Renal osteodystrophy, a well-recognized complication of chronic renal failure, encompasses a spectrum of skeletal disorders ranging from high-turnover lesions of secondary hyperparathyroidism, the most common histologic lesion in pediatric patients with end-stage renal disease, to low-turnover lesions of adynamic renal osteodystrophy, which has become a common skeletal lesion in adults with chronic renal failure. Several advances have been made in the understanding of the pathogenesis of secondary hyperparathyroidism, particularly the critical roles of calcium, phosphorus, and vitamin D in promoting excess parathyroid hormone (PTH) synthesis and secretion, and parathyroid gland hyperplasia in renal failure. These insights will guide the development of more effective strategies for the prevention and management of renal bone disease.

Growth hormone and the skeleton in pediatric renal allograft recipients.

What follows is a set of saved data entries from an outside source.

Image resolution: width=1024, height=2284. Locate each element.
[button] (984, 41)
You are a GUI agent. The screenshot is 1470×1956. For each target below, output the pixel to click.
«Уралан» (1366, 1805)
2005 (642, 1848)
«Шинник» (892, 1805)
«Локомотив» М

Recombinant human growth hormone has been utilized to augment linear growth in pediatric renal allograft recipients. The skeletal changes that accompany growth hormone therapy have not been described in children. Thus, 23 stable prepubertal pediatric kidney recipients, aged 10 +/- 3 years, with a mean transplant time of 3.4 +/- 2.5 years and histological findings of normal bone formation and adynamic bone on bone biopsies were prospectively randomized into two groups. These comprised a treated group that received 12 months of growth hormone and a control group that did not receive any treatment. Anthropometric measurements and blood for serum calcium, phosphorus, parathyroid hormone (PTH), osteocalcin, and insulin-like growth factor-I (IGF-I) were obtained every 3 months. Measurements of bone mass by dual-energy X-ray absorptiometry were performed at the beginning and end of the study period. All patients underwent an initial and final bone biopsy procedure after double tetracycline labeling. Annual growth velocity increased and standard deviation scores for height improved in the treated group. Serum IGF-I levels increased in the treated group and the increase was evident in patients with normal bone formation who received growth hormone but not in patients with adynamic bone. Serum calcium, phosphorus, osteocalcin, and PTH levels did not differ between the treated and control groups. Bone mass did not change in the treated group, but declined after 12 months in the control group. Bone formation rates did not increase with growth hormone treatment. Thus, growth hormone therapy improves linear growth and maintains bone mass, but does not favorably affect bone formation rates in stable pediatric renal allograft recipients.